-- EXERCISE DESCRIPTION --
Output a verbatim excerpt from the post on tax and computing education. Start at the words "What if this" and end after the words "such an analogy.".

-- TEXT TO READ --
━━━━━━

Our tax system is fundamentally flawed, we all know this. It’s:
Not fit for purpose
Deeply complicated
Is still run by people working without access to the Internet
Requires experts to explain information that could be easily garnered from the web (free – if you have the time)
The OFFICIAL BOOKS measure in inches, if you intend to master it yourself
Have you *seen* this website? http://www.justanswer.com/ is awesome <- link chosen to back up point, not after in-depth analysis
The fact is that out of all the 28,000 teachers who qualified in 2010, 3 – THREE – were computer science majors. Three chose to go into teaching, the rest chose to reward their hard-earned degree in the City, or on their own start-ups.
Why?
Money
Money is the elephant in the room here that no one wants to address. It takes money to solve this problem and we do not have money, as a Nation, nor most of us as individuals – not disposable income at any rate, and believe me – it will take many people with disposable income to help solve this across the UK. Hands up, anyone?
What if this was tax?
What if we were saying:
Yes, OK, the tax system is not fit for purpose and fundamentally flawed. But we are not going to spend years over-hauling the tax system and doing what we as government usually do! We say – Yes! You are right… you are vocal and on point in your suggestions so yes, go forth – and fix it… it’s still mandatory, natch, but you can do what you will with all the resources available to you on the Internet. Lots of industry leaders in accounting are going to be making up some new measurements, but it’s OK – we know it’s broken and you have the answer, so go on then we will be doing stuff over here…
I am being facetious
Of course I know this would never be the case. Of course I understand that the tax system is way too tricky for me to make such an analogy.
In my opinion if we do not treat education in the same way we respect tax, or even open data – then what exactly is democratic revolution all about?
How can we accept and wholly applaud a Government measure to turn education over to the ‘people’ when it is so utterly broken? This problem has been highlighted ad nauseum (more to come on Friday with the RSA report saying pretty much the same thing as everyone looking at this in any depth).
The issue has been accepted as a given – yes, it’s a terrible state of affairs, thank you Mr Gove for accepting this. However, you cannot step away from the fact that the solution lies in a big collaborative effort between industry and educators, between large and small businesses, corporates and social enterprise – all working in happy harmony with schools, full of children, children whom we protect (rightly) with stringent rules – particularly when we are talking real-life interaction with children, not just digital (but even digitally :/… ) this stuff does not vanish in a well-intentioned speech.
Are we sensible in being so care-free with our youth? Is education really the space where we feel most comfortable throwing open the doors and embracing Open principles without further thought? Let’s face it, Open Government data has been a minefield of risk aversity and open-eyed horror – but Open Education can be rolled out on a whim, because micro-managing didn’t work?

━━━━━━

-- COLLECTED DATA --
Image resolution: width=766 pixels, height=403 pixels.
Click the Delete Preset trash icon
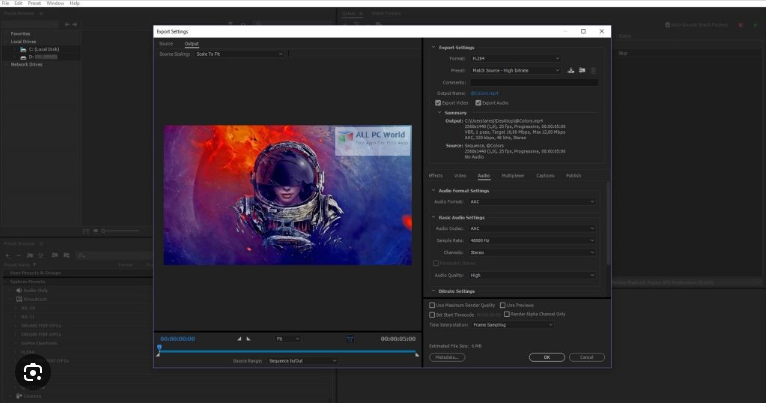tap(592, 71)
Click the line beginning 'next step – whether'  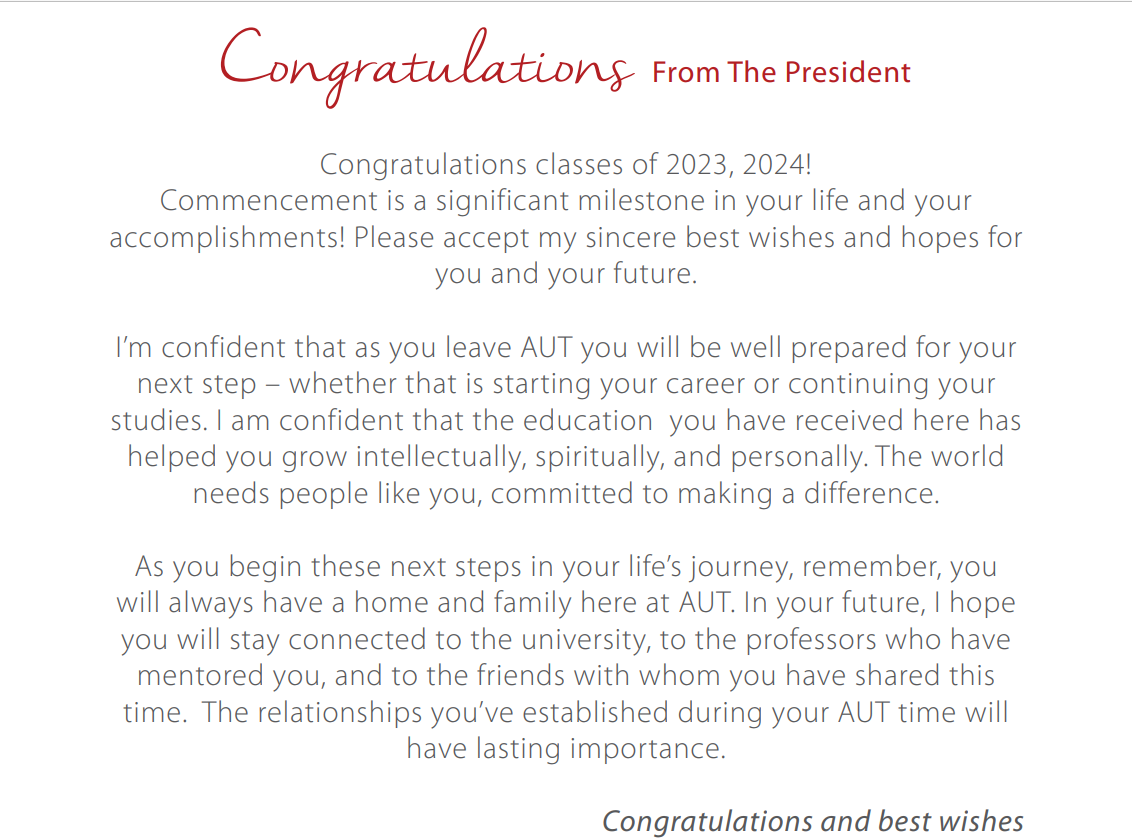(566, 384)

━━━━━━

-- SOLUTION TO THE EXERCISE --
What if this was tax?
What if we were saying:
Yes, OK, the tax system is not fit for purpose and fundamentally flawed. But we are not going to spend years over-hauling the tax system and doing what we as government usually do! We say – Yes! You are right… you are vocal and on point in your suggestions so yes, go forth – and fix it… it’s still mandatory, natch, but you can do what you will with all the resources available to you on the Internet. Lots of industry leaders in accounting are going to be making up some new measurements, but it’s OK – we know it’s broken and you have the answer, so go on then we will be doing stuff over here…
I am being facetious
Of course I know this would never be the case. Of course I understand that the tax system is way too tricky for me to make such an analogy.